[Исходные данные]:
------------------------------------------------
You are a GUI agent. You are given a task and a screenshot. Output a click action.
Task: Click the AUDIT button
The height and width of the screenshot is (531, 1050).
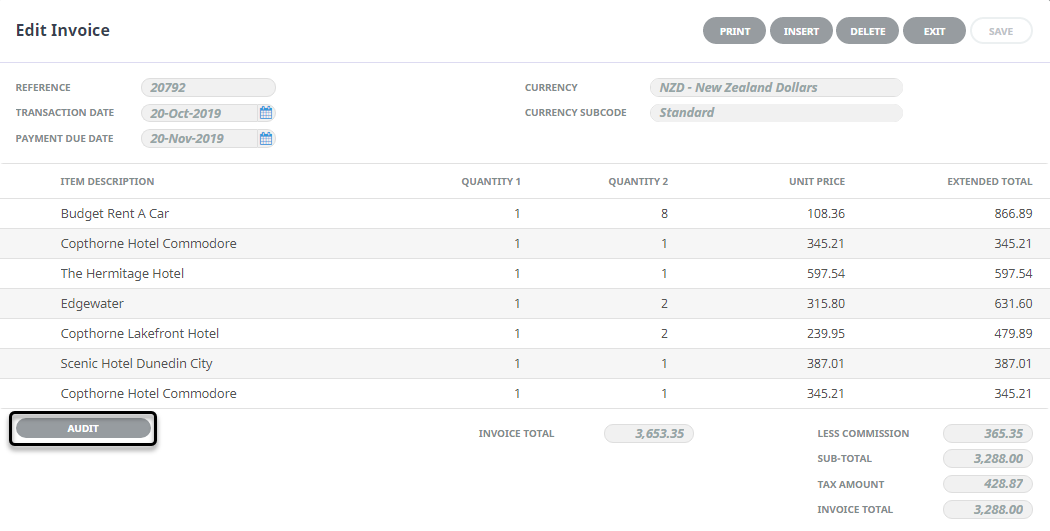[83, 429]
------------------------------------------------
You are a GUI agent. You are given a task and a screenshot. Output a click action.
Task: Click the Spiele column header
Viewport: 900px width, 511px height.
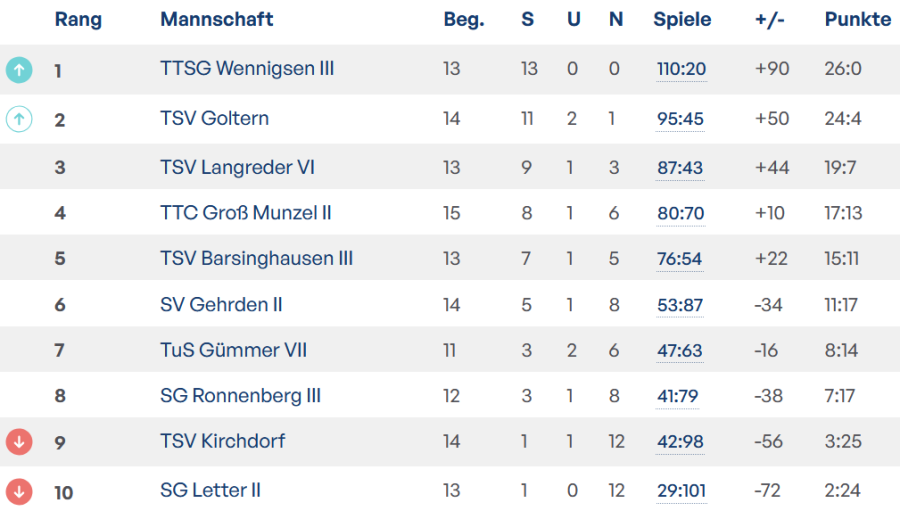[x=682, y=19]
------------------------------------------------
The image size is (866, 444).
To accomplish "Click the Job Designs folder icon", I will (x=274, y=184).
------------------------------------------------
Замените «folder» на «directory» в строках от строки с «The image size is (866, 444).» до строки с «will (x=274, y=184).» включительно и приведите только эти строки, больше ничего в них не меняя.

[Правильный ответ]:
The image size is (866, 444).
To accomplish "Click the Job Designs directory icon", I will (x=274, y=184).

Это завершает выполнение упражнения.